4． 通过凋亡标记物（anti-cleaved PARP）设定处于凋亡状态的细胞。

5． 预览分析结果，互动方式调整分析参数。

6． 对所有图像进行自动化分析。

数据处理

1． 分析数据导入Excel软件中进行分析。

2． 运用高内涵生物信息学软件AcuityXpress对数据进行挖掘，包括曲线拟合、IC50/EC50计算及Hit selection等。

Fig 4. 运用细胞周期模块进行图像分析，根据DNA含量及结构对细胞所处的周期状态进行分析。分析结果图像与原始图片对比图： a) 20X  原始图片， b) 20X 分析图片， c) 10X原始图片， d) 10X分析图片。

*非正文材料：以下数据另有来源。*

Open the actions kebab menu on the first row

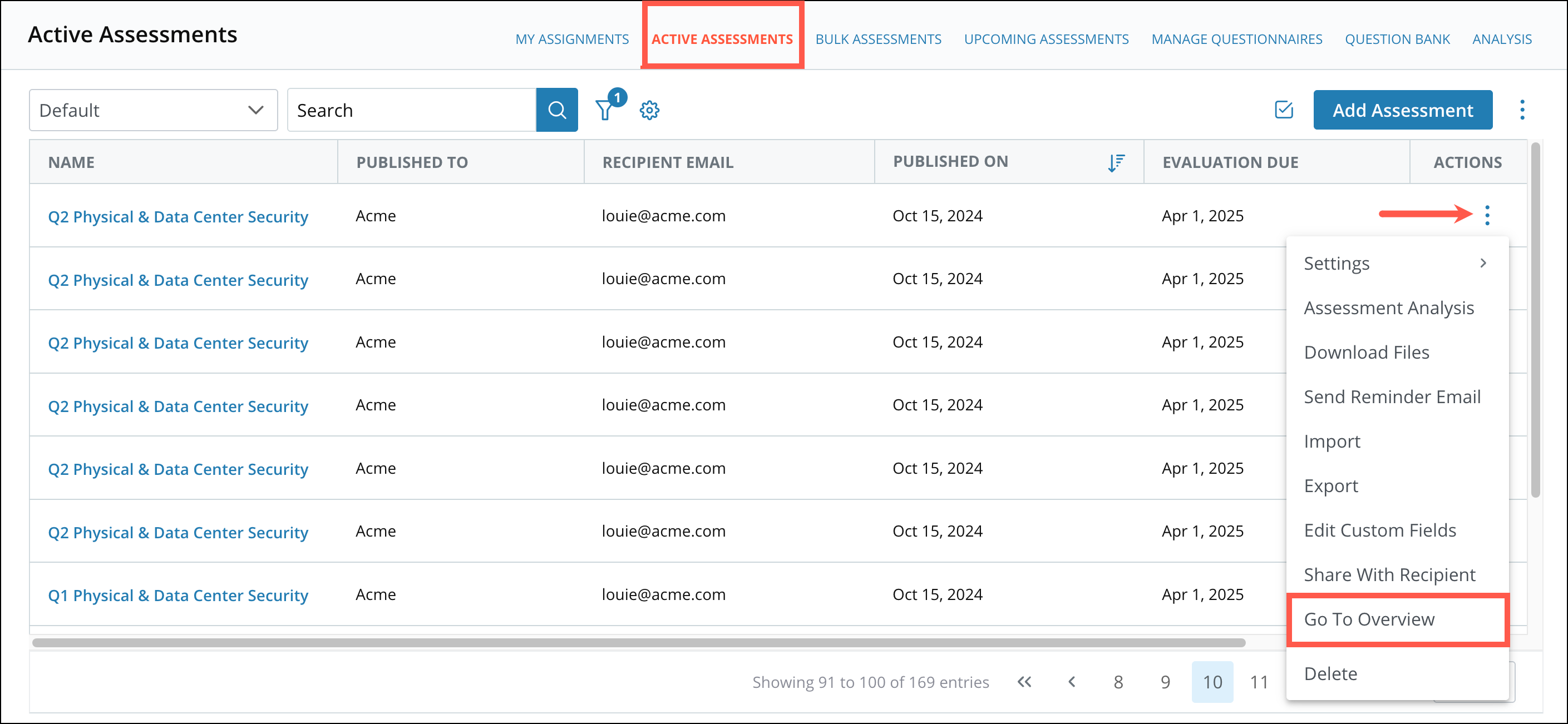click(x=1488, y=215)
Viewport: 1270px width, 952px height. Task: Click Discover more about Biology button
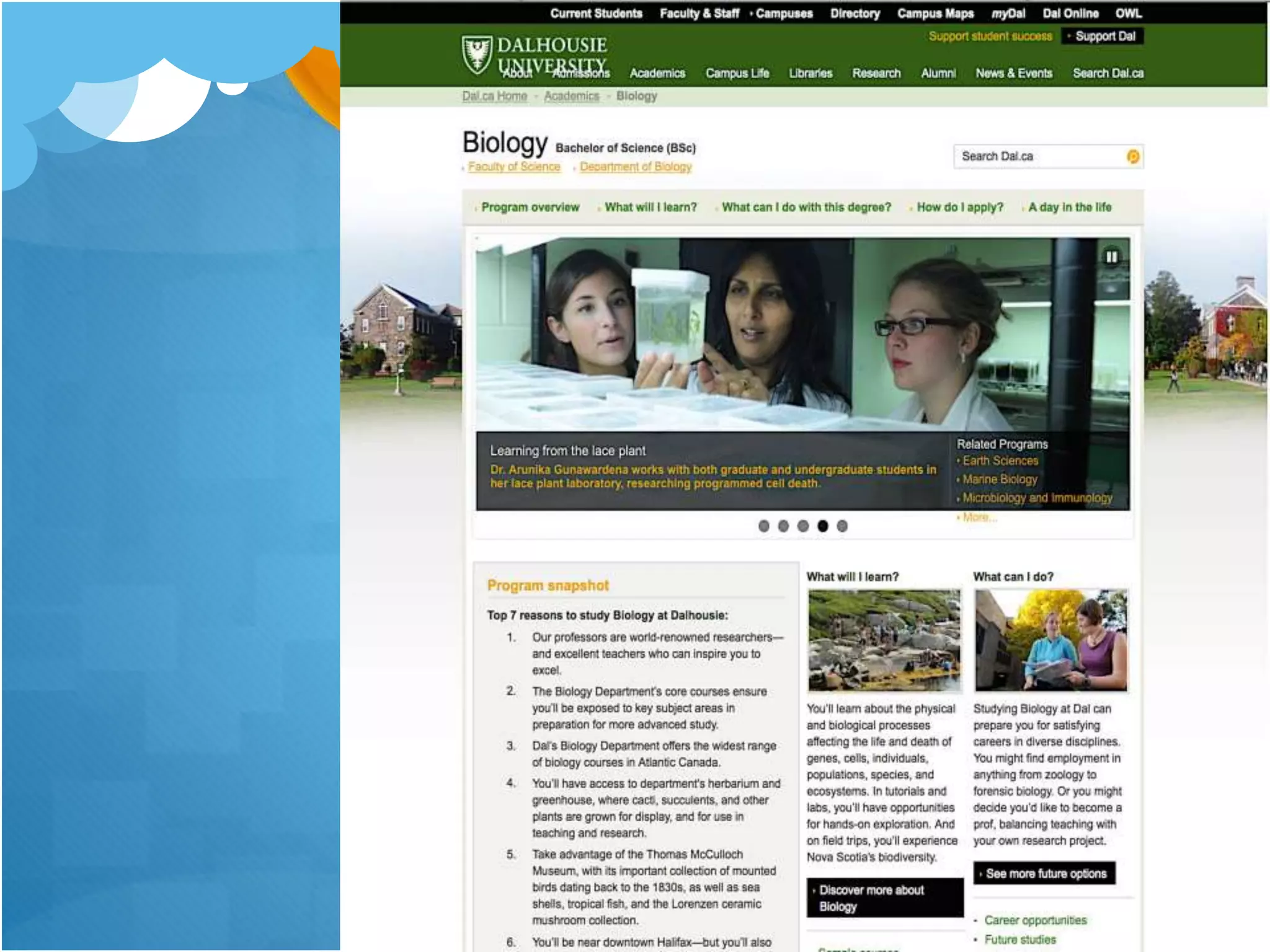coord(884,897)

Fig 5. 在10倍和20倍物镜获取或不同染色标记分析的情况下，药物处理之后的药效结果一致。DNA Avg. Intensity 或 DD 表示运用DNA平均荧光强度界定分裂期细胞。H3s10表示用特异性分裂期标志物 （anti-phospho Histone H3ser10）界定分裂期细胞。 A 表示凋亡Apoptosis， M 表示分裂mitosis。

结论

1． 细胞周期分析模块可进行准确的细胞核及细胞状态分析

2． 细胞周期分析模块参数设置简单、操作方面、可通过柱型图和散点图互动调节参数。

3． 用10倍和20倍物镜获得的最终数据，其分析结果一致。

4． 分别运用DNA荧光强度定义分裂期细胞与分裂期特异性标志物定义分裂期细胞，两种方法分析结果一致。